Task details:
Beginning with the line that holds "Image resolution: width=793", copy each line exactly through the end of the entries, but leave the pictures out.

Collected data:
★ ★ ★ ★ ★ ★ ★

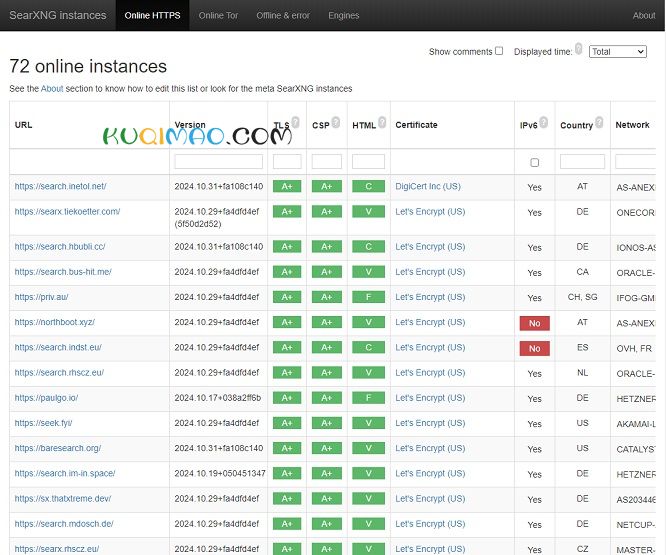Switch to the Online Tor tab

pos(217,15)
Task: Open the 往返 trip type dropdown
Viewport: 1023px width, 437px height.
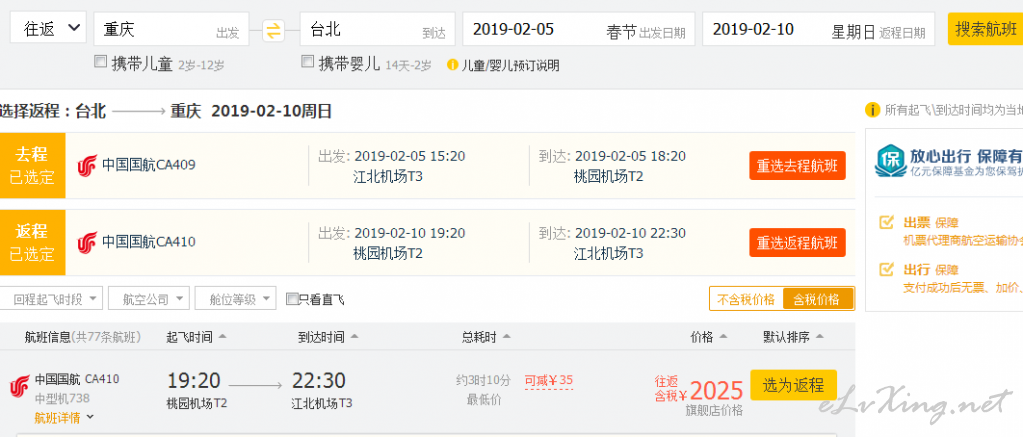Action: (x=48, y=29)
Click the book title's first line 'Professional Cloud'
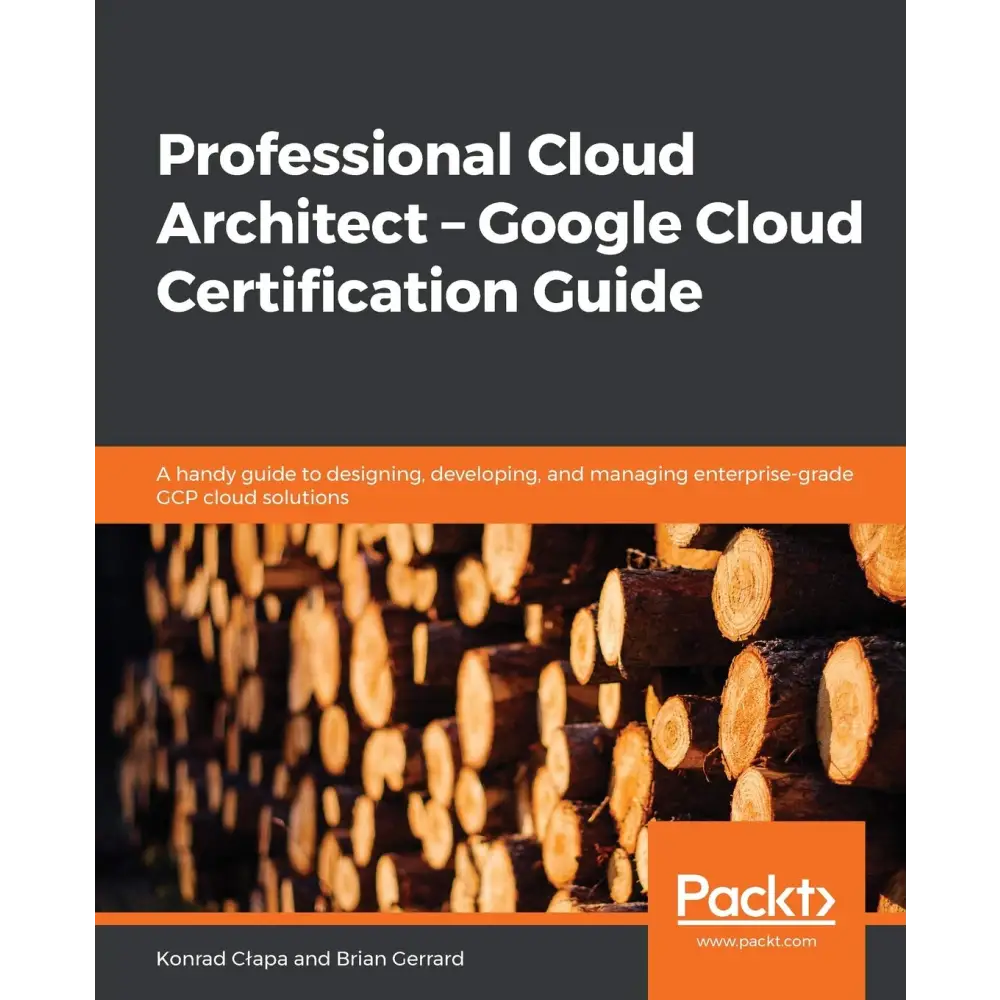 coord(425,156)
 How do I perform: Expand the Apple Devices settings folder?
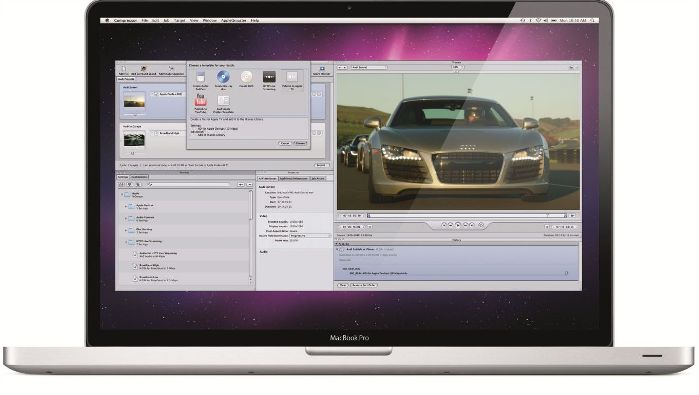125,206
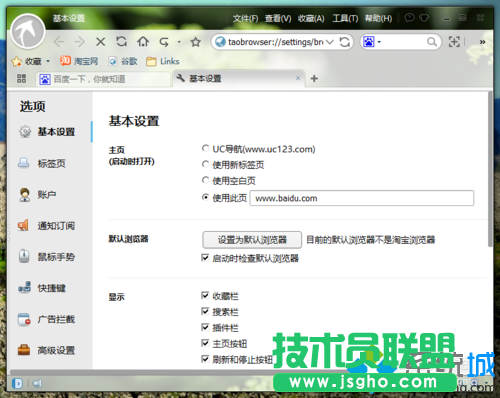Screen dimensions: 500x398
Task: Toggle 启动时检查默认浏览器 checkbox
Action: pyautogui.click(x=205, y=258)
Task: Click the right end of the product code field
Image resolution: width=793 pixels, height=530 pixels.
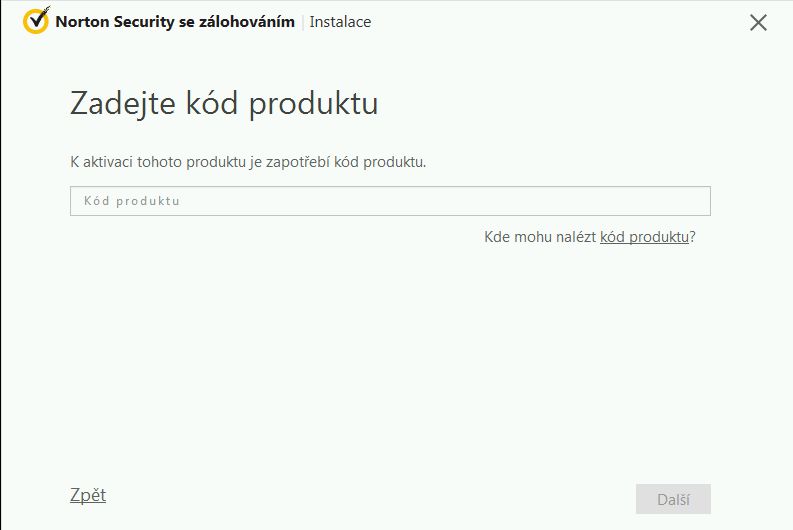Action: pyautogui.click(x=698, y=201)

★ ★ ★ ★ ★ ★ ★

Written response:
Image resolution: width=793 pixels, height=530 pixels.
Action: pyautogui.click(x=698, y=201)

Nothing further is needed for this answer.